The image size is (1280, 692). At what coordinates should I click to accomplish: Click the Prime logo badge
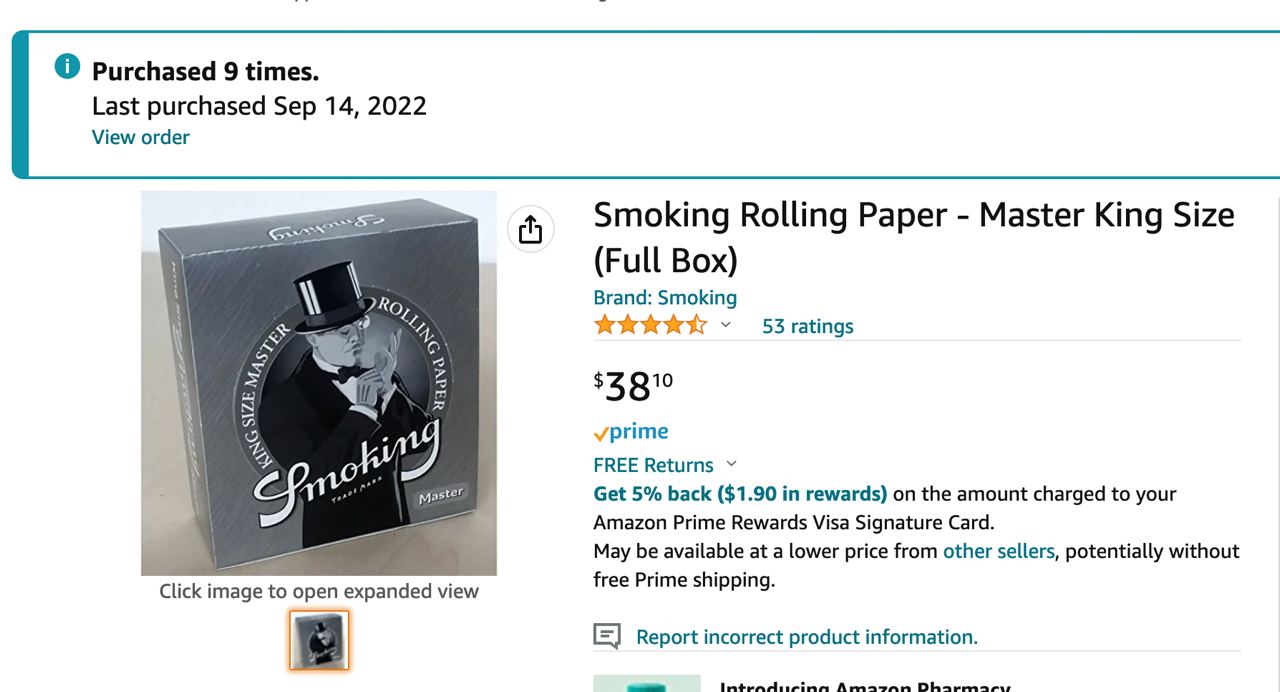coord(631,432)
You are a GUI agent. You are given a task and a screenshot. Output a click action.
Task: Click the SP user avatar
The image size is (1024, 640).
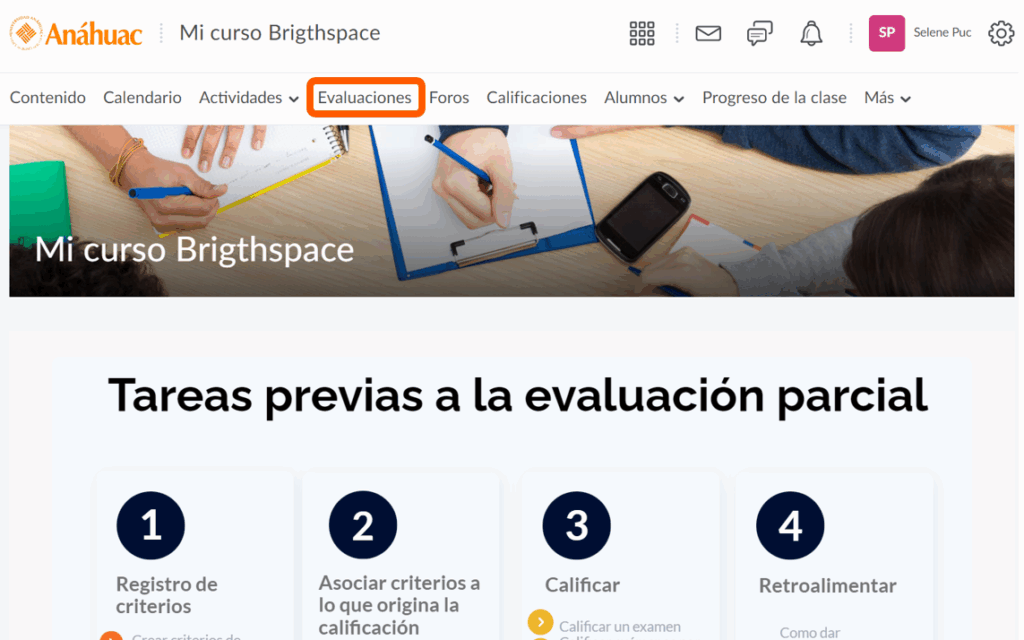886,33
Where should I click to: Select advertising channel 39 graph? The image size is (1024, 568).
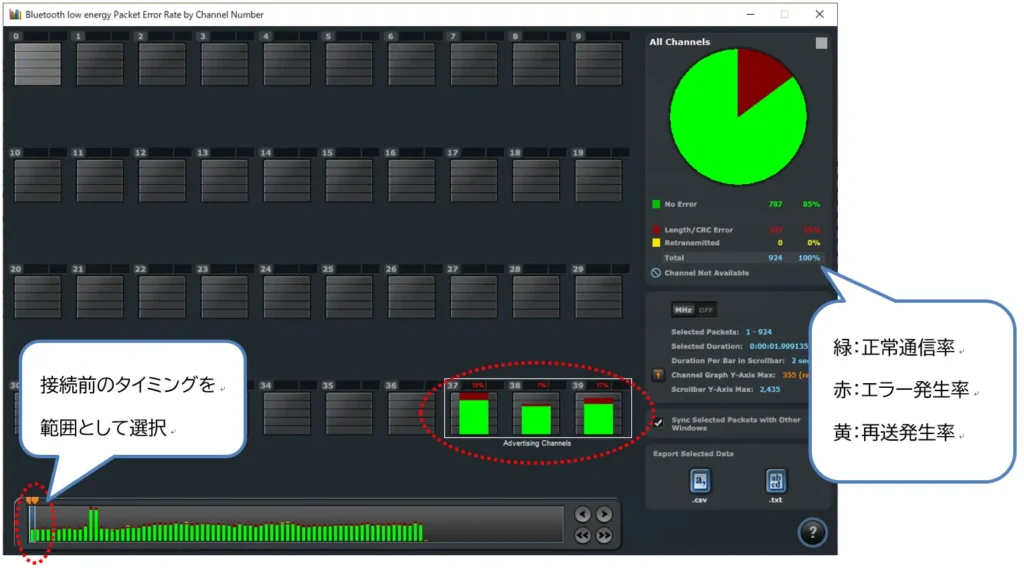tap(598, 412)
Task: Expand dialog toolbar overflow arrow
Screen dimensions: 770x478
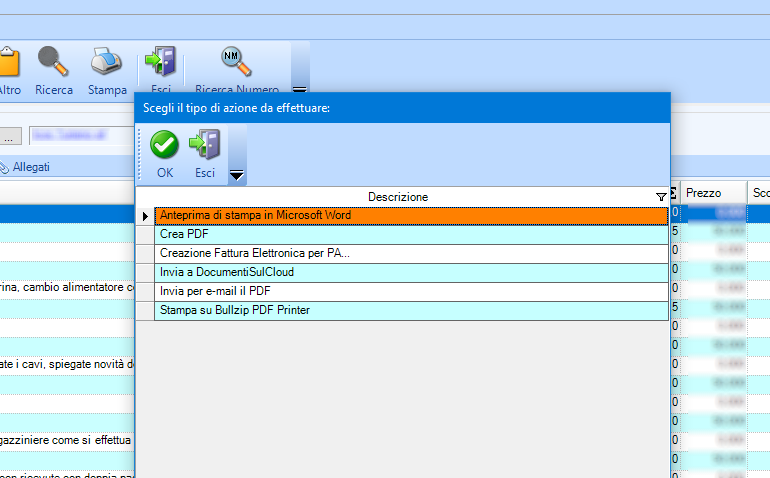Action: coord(237,175)
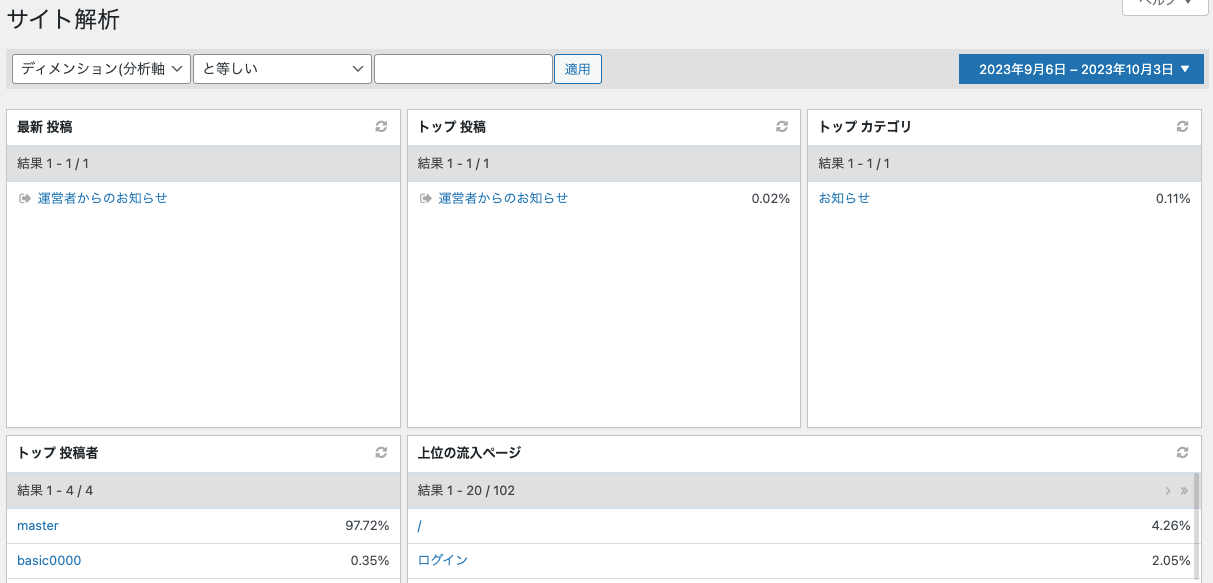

========================================

Problem description ->
Excluding images, output exactly the lines from the one that holds "The image size is (1024, 640)." through the final line of the material, both ends included.

Written answer ->
The image size is (1024, 640).
886,33
Where should I click to: Select advertising channel 39 graph? The image size is (1024, 568).
tap(598, 412)
Task: Expand dialog toolbar overflow arrow
Screen dimensions: 770x478
Action: coord(237,175)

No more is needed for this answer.